Michelangelo Frammartino punta il Leone d’Oro

Nessun dialogo, nessuna musica, ma un incredibile potenza visiva e un magnifico lavoro sul sonoro: questi gli ingredienti che rendono straordinario il lavoro del regista milanese di nascita, un lavoro che ha la purezza di un diamante. Il cast non prevede attori, ma solo speleologi di professione.

La sceneggiatrice Giovanna Giuliani ha spiegato il perché: «Siamo stati attirati dalle persone che non erano interessate al film, ma da altre priorità. A noi interessano gli animali e le persone che non hanno il cinema come priorità.
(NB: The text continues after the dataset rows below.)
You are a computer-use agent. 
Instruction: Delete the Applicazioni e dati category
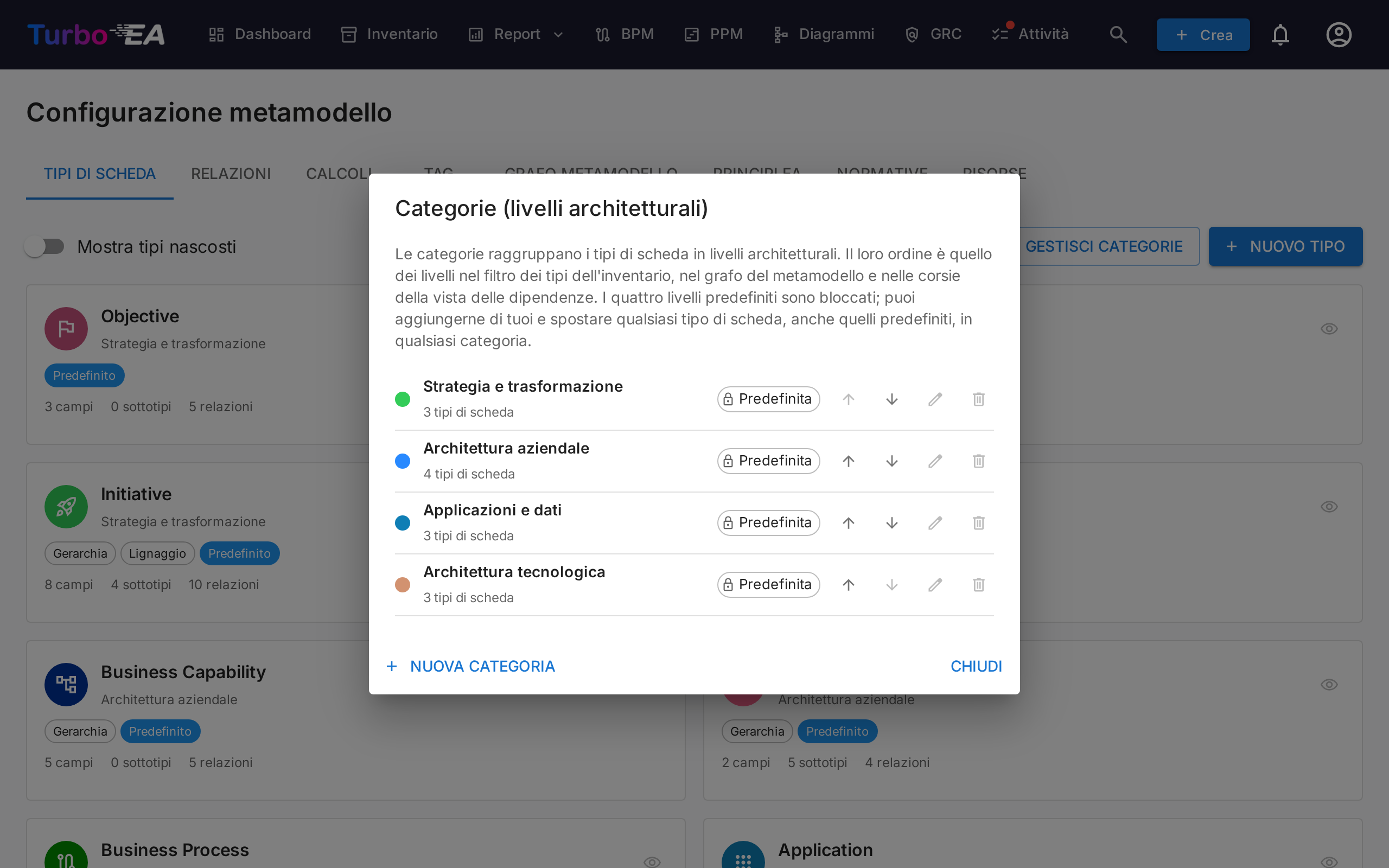click(979, 523)
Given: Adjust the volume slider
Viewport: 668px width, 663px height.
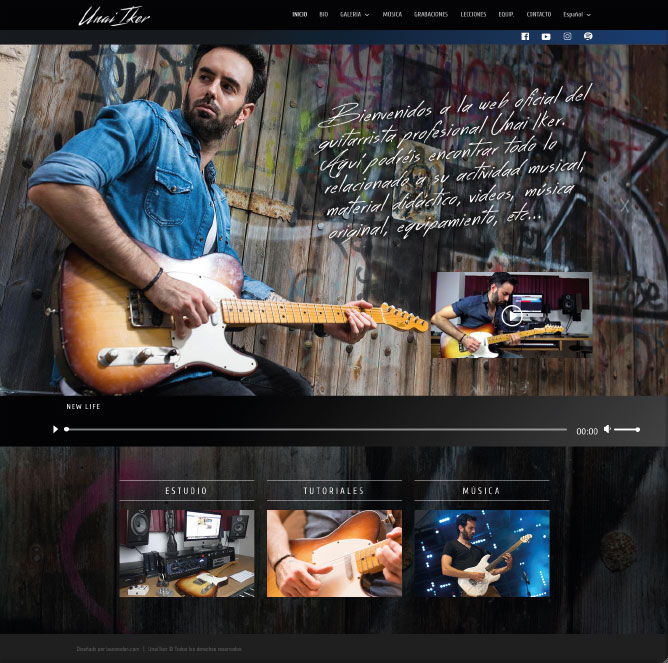Looking at the screenshot, I should 627,430.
Abbiamo avuto l’idea di infiltrare qualche attore, ma alla fine abbiamo deciso di puntare solo su speleologi». E Frammartino? Parla di «paura» nell’affrontare le prime grotte. Per questo Il buco è uno dei film più coraggiosi presentati quest’anno in laguna.

È stata una sfida con se stesso, Il buco?
«Sembra un film coraggioso, ma ho avuto molta paura all’inizio. Le prime entrate in grotta sono state un terrore. Quando abbiamo visto che nonostante la paura la gente andava avanti, abbiamo pensato che fosse importante proseguire. È stato, sì, un confronto anche con me stesso: l’altezza, la verticalità è sempre stata una fobia».

Come ha lavorato sulla luce?
«Il loro sguardo costruisce lo spazio, è uno spazio che impazzisce, lo controlla chi si sta muovendo. Renato ha costruito le luci dei caschi. Si accetta di non controllare fino a un certo punto. C’è una dimensione sonora che è affascinantissima. Abbiamo lavorato con il Dolby Atmos, il nero assoluto aveva bisogno di essere arricchito dai suoni. Portare l’Atmos là sotto è stato difficilissimo».

Sorpreso dell’inserimento in concorso?
«Una gara tra film ci mette in imbarazzo, ma sarà un problema per la giuria. Non abbiamo pensato di andare in concorso, ci ha sorpresi il direttore Barbera quando ci ha chiamati…».

Sono passati tanti anni dal suo ultimo film.
«Io sono un po’ lentino, in mezzo c’è un film non fatto. Nel 2015 abbiamo sospeso un set al quale tenevamo molto, è stato un po’ un lutto. Cosa ci aspettavamo? Forse sezioni di altro tipo… Questo è un film carsico, ma fingiamo di essere a nostro agio».

Come ci si sente nel fare e presentare un cinema carsico?
«Molto bene perché non importa niente a nessuno (ride, ndr): noi tra 48 ore siamo di nuovo là sotto. Non ci sono pressioni».

Gli speleologi e la troupe sono scesi a girare fino a 400 metri, lei e la sua co-autrice Giovanna Giuliani vi siete spinti addirittura fino a 700…
«Lo spaesamento è stato un elemento che ci ha accompagnato sempre nelle prime fasi. Venti ore tra discesa e risalita, eravamo stravolti, con tanta preoccupazione: ero sicuro si rompesse la corda, che non saremmo usciti. Non è successo, per fortuna».